* Task to carry out: Extract the complete data exactly as given.

* Exercise materials:

********************

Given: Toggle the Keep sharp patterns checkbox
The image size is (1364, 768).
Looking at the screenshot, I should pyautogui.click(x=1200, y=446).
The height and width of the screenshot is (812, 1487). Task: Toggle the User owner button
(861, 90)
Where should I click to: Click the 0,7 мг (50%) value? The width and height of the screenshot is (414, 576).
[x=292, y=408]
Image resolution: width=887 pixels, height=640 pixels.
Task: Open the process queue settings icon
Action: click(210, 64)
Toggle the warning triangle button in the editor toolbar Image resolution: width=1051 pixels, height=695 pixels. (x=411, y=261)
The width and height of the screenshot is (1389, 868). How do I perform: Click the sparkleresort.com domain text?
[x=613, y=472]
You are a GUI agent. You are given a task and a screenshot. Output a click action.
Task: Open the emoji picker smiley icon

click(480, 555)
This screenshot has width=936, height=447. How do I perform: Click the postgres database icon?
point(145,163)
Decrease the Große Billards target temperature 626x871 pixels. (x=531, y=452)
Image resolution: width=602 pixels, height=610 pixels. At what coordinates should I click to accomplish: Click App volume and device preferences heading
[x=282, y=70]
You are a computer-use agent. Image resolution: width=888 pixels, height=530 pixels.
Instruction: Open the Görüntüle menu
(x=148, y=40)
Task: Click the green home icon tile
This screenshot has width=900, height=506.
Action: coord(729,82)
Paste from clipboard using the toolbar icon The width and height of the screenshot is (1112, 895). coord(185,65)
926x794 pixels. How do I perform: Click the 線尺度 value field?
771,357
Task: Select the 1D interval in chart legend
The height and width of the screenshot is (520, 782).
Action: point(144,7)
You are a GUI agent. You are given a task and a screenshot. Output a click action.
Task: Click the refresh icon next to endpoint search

********************

* Task solution:
Given: Toggle the Keep sharp patterns checkbox
The image size is (1364, 768).
Looking at the screenshot, I should pyautogui.click(x=1200, y=446).
The height and width of the screenshot is (812, 1487). Task: Toggle the User owner button
(861, 90)
Where should I click to: Click the 0,7 мг (50%) value? The width and height of the screenshot is (414, 576).
[x=292, y=408]
Image resolution: width=887 pixels, height=640 pixels.
Task: Open the process queue settings icon
Action: click(210, 64)
Toggle the warning triangle button in the editor toolbar Image resolution: width=1051 pixels, height=695 pixels. (x=411, y=261)
The width and height of the screenshot is (1389, 868). How do I perform: Click the sparkleresort.com domain text?
[x=613, y=472]
You are a GUI agent. You are given a task and a screenshot. Output a click action.
Task: Open the emoji picker smiley icon

click(480, 555)
This screenshot has width=936, height=447. How do I perform: Click the postgres database icon?
point(145,163)
Decrease the Große Billards target temperature 626x871 pixels. (x=531, y=452)
Image resolution: width=602 pixels, height=610 pixels. At what coordinates should I click to accomplish: Click App volume and device preferences heading
[x=282, y=70]
You are a computer-use agent. Image resolution: width=888 pixels, height=530 pixels.
Instruction: Open the Görüntüle menu
(x=148, y=40)
Task: Click the green home icon tile
This screenshot has width=900, height=506.
Action: coord(729,82)
Paste from clipboard using the toolbar icon The width and height of the screenshot is (1112, 895). coord(185,65)
926x794 pixels. How do I perform: Click the 線尺度 value field?
771,357
Task: Select the 1D interval in chart legend
The height and width of the screenshot is (520, 782).
Action: point(144,7)
You are a GUI agent. You are given a task and a screenshot. Output a click action.
Task: Click the refresh icon next to endpoint search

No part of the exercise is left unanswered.